» DESCRIPTION OF THE TASK: Once you find the line with "[Visit Remora.com] (128, 2571)" in the entries below, return exactly every line from it through the line with "Service (71, 2543)".

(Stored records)
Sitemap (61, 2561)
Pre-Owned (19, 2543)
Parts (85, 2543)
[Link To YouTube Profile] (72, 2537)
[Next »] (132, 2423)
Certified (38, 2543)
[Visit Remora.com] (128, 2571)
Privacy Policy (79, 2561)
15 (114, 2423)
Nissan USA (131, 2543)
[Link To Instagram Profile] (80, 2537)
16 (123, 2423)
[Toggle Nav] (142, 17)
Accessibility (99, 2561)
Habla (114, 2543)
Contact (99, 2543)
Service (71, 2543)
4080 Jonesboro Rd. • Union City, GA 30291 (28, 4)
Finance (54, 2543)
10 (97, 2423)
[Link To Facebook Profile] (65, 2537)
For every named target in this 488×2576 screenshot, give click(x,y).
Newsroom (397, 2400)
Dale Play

» ANSWER TO THIS EXERCISE:
[Visit Remora.com] (128, 2571)
Privacy Policy (79, 2561)
15 (114, 2423)
Nissan USA (131, 2543)
[Link To Instagram Profile] (80, 2537)
16 (123, 2423)
[Toggle Nav] (142, 17)
Accessibility (99, 2561)
Habla (114, 2543)
Contact (99, 2543)
Service (71, 2543)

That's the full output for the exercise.